§ Saved entries
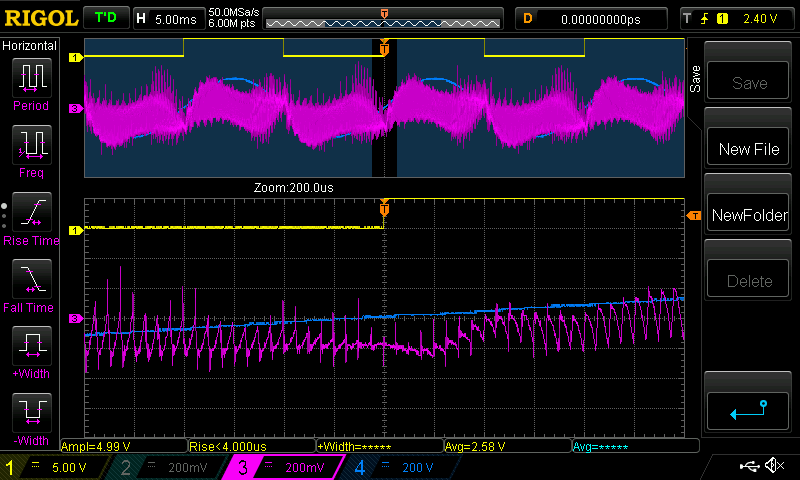Open the Horizontal measurement menu header
800x480 pixels.
(30, 46)
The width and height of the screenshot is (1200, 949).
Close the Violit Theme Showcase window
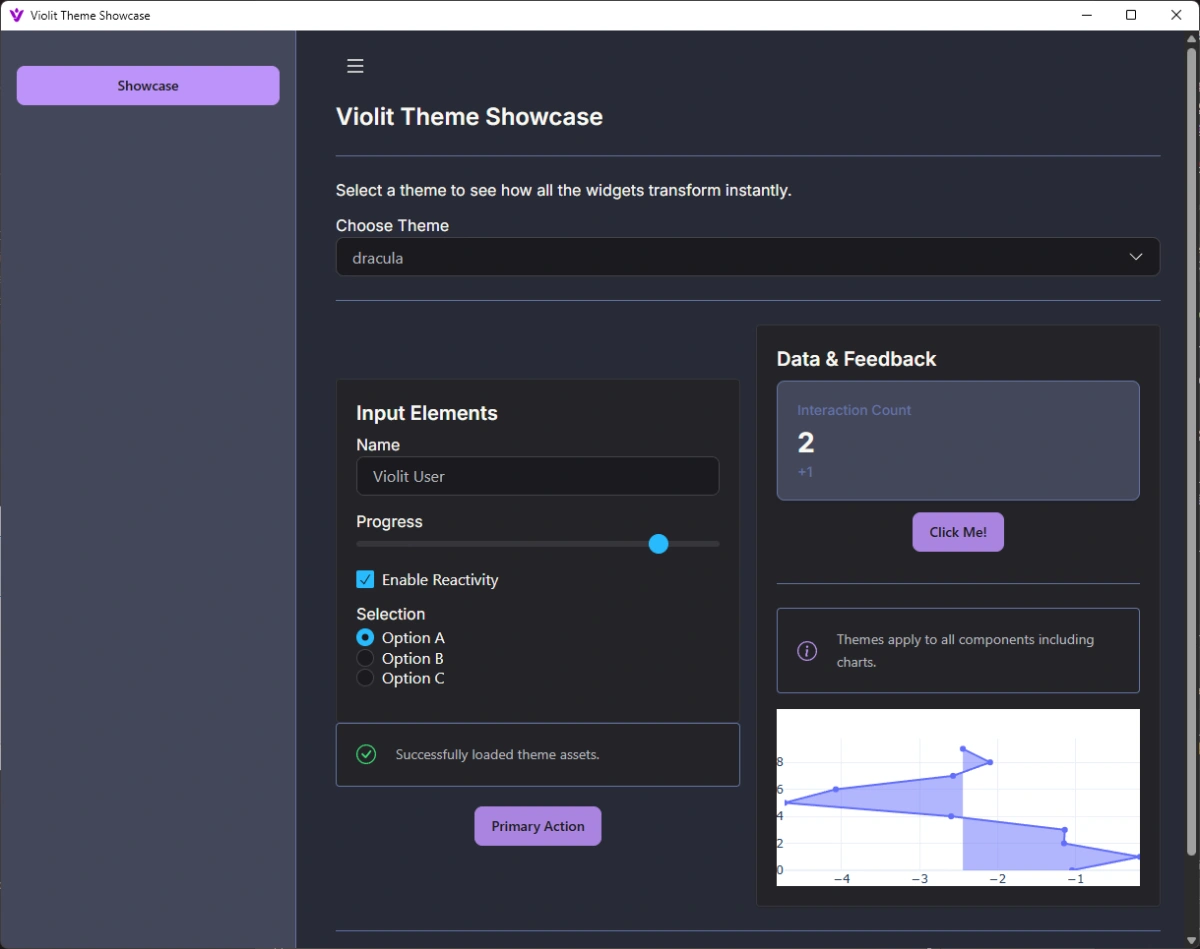[x=1176, y=15]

§ Exercise goal
There should be an exact restatement of the lines from the line with "The width and" through the last line of the entries above, and no pictures in it.

§ Answer to the exercise
The width and height of the screenshot is (1200, 949).
Close the Violit Theme Showcase window
[x=1176, y=15]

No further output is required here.